Seems that a new consultancy firm or bunch of academics come up with a new best way of doing software development every now and then. There'll be a whole lot of noise, a few high profile dev-shops will pick it up... then it'll probably disappear into obscurity shortly after.
The other thing I've seen with "standard" processes is that they are a perfect example of everything and nothing. You then tailor them for your purpose and team(s) and you end up with your own mix-and-match derivative that isn't really standard anymore... [rolleyes]
Do I sound cynical? Because I'm not, honest - I'm an "optimistic realist" [lol]

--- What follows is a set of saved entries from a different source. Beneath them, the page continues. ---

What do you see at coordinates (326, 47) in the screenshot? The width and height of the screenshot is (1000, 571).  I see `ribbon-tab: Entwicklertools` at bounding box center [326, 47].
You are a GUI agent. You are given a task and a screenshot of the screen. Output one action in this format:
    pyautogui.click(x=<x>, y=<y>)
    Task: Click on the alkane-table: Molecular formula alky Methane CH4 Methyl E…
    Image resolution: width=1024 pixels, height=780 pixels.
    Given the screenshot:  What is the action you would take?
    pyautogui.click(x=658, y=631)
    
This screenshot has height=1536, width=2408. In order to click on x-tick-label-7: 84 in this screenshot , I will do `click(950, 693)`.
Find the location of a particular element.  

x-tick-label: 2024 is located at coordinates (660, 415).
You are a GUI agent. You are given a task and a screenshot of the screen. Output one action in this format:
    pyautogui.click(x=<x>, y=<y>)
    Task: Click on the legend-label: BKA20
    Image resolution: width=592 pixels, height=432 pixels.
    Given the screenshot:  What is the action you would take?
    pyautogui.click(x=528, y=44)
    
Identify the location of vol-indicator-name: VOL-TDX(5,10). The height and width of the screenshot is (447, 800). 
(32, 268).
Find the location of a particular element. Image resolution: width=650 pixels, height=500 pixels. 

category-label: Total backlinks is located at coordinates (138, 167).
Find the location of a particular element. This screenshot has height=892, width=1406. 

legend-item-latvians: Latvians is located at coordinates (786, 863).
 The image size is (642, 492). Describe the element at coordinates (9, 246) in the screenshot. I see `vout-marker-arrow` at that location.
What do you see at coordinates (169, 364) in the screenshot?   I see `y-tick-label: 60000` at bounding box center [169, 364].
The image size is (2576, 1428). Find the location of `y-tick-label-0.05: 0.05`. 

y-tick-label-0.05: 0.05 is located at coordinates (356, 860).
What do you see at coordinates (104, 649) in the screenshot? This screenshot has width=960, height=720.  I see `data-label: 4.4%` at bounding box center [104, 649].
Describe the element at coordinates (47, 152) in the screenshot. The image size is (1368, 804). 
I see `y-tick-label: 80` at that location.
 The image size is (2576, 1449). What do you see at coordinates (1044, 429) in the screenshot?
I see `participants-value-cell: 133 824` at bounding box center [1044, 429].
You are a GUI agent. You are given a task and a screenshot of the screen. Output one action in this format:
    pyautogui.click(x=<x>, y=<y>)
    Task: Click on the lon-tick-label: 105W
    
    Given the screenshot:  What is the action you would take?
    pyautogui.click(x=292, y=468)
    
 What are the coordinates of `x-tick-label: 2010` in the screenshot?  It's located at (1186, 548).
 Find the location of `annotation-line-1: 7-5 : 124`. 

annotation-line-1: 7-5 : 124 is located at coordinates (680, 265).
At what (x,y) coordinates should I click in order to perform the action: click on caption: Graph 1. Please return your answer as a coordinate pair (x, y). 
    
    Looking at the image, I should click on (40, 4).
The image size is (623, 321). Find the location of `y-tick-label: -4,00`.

Anyway, my employer sent me on a course Thurs/Fri of this week. Was kind of amusing because I got an email last week telling me I couldn't go on the course, which was odd because I never knew I was on the list. The next day I get offered a cancellation and off I go to Sunny Slough...
The course was "Applying the essential unified process," provided by Ivar Jacobson Consulting (Ivar Jacobson's company being the pioneer of unified process, bought about by rational ('rational unified process') and then being bought out by IBM).
Now I'm very aware I could regret writing this in 6-12 months time, but I think EssUP's got something here. There's a certain maturity and common sense aspect that seems to work - less of the "here's our way, the right way, do it exactly like this as everything else is wrong" and more of a "look at what you've got, work out the pain points, here are some alternatives, phase them in and adapt them to suit you"...
I couldn't really do the topic justice to cover all the key points in a journal entry but I do recommend you take the time to check it out should you be interested in such things.
Given that my day job has *NO* development practice, process or any of the other usual niceties I've taken to reading about such things. Too much process can be as bad as a rubbish process, but neither have anything on NO process whatsoever [wow]
If middle management buys into the "cult of Agile" without understanding what parts of it work for them, then that's even worse than having no process at all.